I just got an email from the U. C. Riverside grants office informing me of opportunities to apply for funding from the Multidisciplinary University Research Initiative. That sounds pretty bland… but the list of topics they’re funding is anything but! You see, this initiative is run by Office of Naval Research — a U.S. government agency that funds military research.

It’s interesting (and a bit creepy) to see what the U.S. military are excited about these days, so I thought I’d show you.

Will we see this stuff put to use in the next war?

Here’s the email:

The Office of Naval Research has released the DOD MURI solicitation for 2009, ONR-BAA-08-019. The program will make awards to interdisciplinary teams in the following 32 topic areas:

NAVY TOPICS

(1) Cellular, Molecular, Genetic and Biochemical Correlates of Training

(2) Removing the Botnet Threat

(3) Machine Intelligence and Adaptive Classification for Autonomous Systems

(4) Highly Decentralized Autonomous Systems for Force Protection and Damage Control

(5) Bio-inspired Autonomous Agile Sensing and Exploitation of Regions of Interest within Wide Complex Scenes

(6) Computational Intelligence for Decentralized Teams of Autonomous Agents

(7) Dynamic Biological Adaptations to the Undersea Light Field

(8) Grounding Language Understanding in Cognitive Architecture

(9) Tailoring Electronic Bandgap of Nanostructured Graphene

AIR FORCE TOPICS

(10) Neurological System-Inspired Multifunctional Materials Design for Autonomous State Awareness against Exogenous Threats

(11) Chemical Energy Enhancement by Nonequilibrium Plasma Species

(12) Ultracold Molecules

(13) Search for New Superconductors for Energy and Power Applications

(14) Complex Nonperiodic Nanophotonics

(15) Multi-Scale Fusion of Information for Uncertainty Quantification and Management in Large-Scale Simulations

(16) Learning Decision Architectures for Intelligent Cooperative Control of Autonomous Systems

(17) Information Dynamics In Networks

(18) Synthesis, Analysis, and Prognosis of Hybrid-Material Flight Structures

(19) Biophotonics: Optical Effects through Nature’s Photonic Control

(20) Fundamental Graphene Material Studies and Device Concepts

(21) Application Software and Data Protection for Untrusted Platforms

ARMY TOPICS

(22) Disruptive Fibers for Flexible Armor

(23) Network-based Hard/Soft Information Fusion

(24) Tailored Stress-Wave Mitigation

(25) Integrated Quantum Circuits

(26) Adaptive Structural Materials

(27) Transformational Optics

(28) Emergent Phenomena at Complex Oxide Interfaces

(29) Application of Systems Biology to Regenerative Medicine

(30) Mechanisms of Bacterial Spore Germination

(31) Opportunistic Sensing

(32) Cyber Situation Awareness

Proposals may be submitted only by univerisites.
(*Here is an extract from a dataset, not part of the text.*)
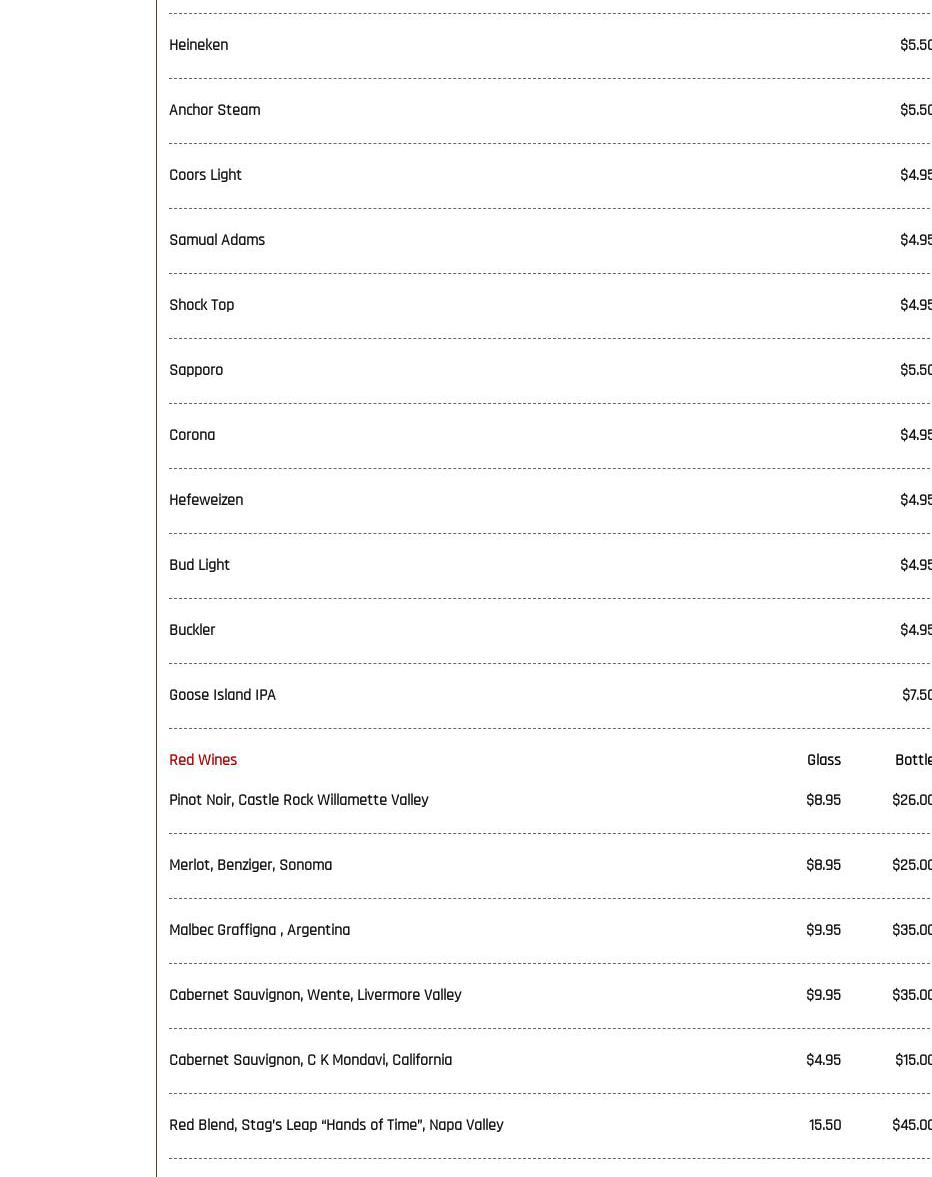Select Cabernet Sauvignon, C K Mondavi, California
The width and height of the screenshot is (932, 1177).
pyautogui.click(x=311, y=1060)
National labs, industry, and foreign institutions may collaborate, but they may not receive any MURI funds.

White papers (4pp) are strongly encouraged and are due October 31. Full proposals are due January 9, 2009.

It is common for MURI proposals to involve multiple institutions. Considering that the full proposal deadline is so soon after New Year’s, it would be best to nail down your team and your budgets well before the holidays

The solicitation should be available at https://www.onr.navy.mil/sci_tech/3t/corporate/muri.asp

Amusingly, when I clicked on the above link, my web browser warned me against going there, saying the certificate of this site was unauthenticated (or something like that). Visit at your own risk! I have no reason to be especially suspicious, but it made me wonder. Are there known cases of ‘military phishing’ — like a North Korean agency posing as the Office of Naval Research and inviting grant proposals?
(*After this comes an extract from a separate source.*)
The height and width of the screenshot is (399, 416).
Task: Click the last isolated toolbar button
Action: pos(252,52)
I understand some of the topics listed above, but not all.

Graphene is mentioned twice.

I wrote about this substance in week262 after visiting the nanotech labs in Singapore. Some people think it could be used to build transistors that operate 1000 times faster than current ones.

Topic 6, “Computational Intelligence for Decentralized Teams of Autonomous Agents”, reminds me of this article from New Scientist:

Military robots to get swarm intelligence

25 April 2003

Will Knight

A battalion of 120 military robots is to be fitted with swarm intelligence software to enable them to mimic the organised behaviour of insects.
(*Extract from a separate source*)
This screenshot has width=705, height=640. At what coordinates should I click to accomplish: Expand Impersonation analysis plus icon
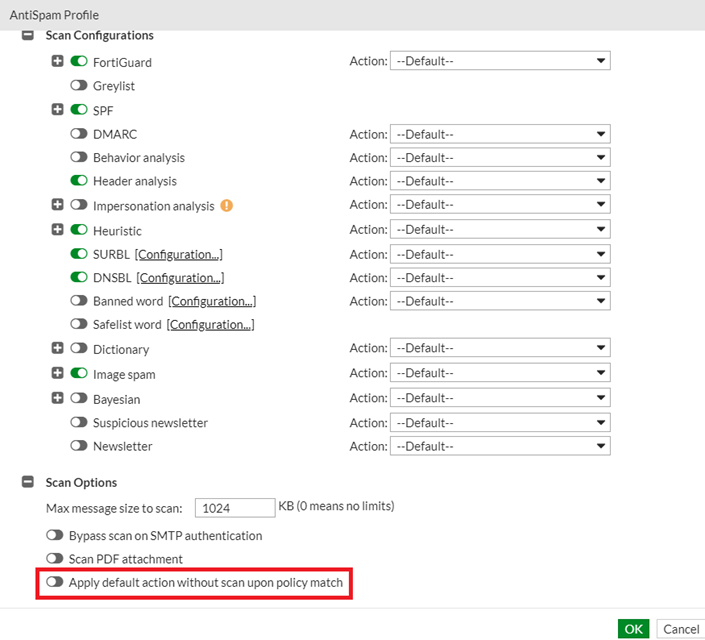click(x=58, y=206)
The project, which received funding this week from the US Defense Advanced Research Projects Agency (DARPA), is aimed at developing ways to perform missions such as minesweeping and search and rescue with minimum intervention from human operators.

The project is run by US software company Icosystems, which specialises in creating programs that mimic behaviours found in nature. Their software will use simple rules to co-ordinate complex behaviour among the robots.

“We will be addressing some fundamental questions about control strategies for robotic swarms,” says Paolo Gaudiano, vice president of technology for Icosystems.

The robots’ behaviour has been modelled in a computer environment by Icosystems but the company will now be able to test different approaches in the real world. The 120 robots were built for the US military by I-Robot, a company co-founded by robotics pioneer Rodney Brooks.

I was also reminded of a conversation I had yesterday. I was speaking with some students of a top expert on mathematical physics — classical mechanics, in particular. And, I found out that he’s working with engineers on problems of control theory involving swarms of autonomous agents: like, getting a bunch of robot-controlled vehicles to navigate terrain without human help. As above, the stated applications were very noble, like distributing relief aid.

I’m sure glad they’re not planning anything nasty.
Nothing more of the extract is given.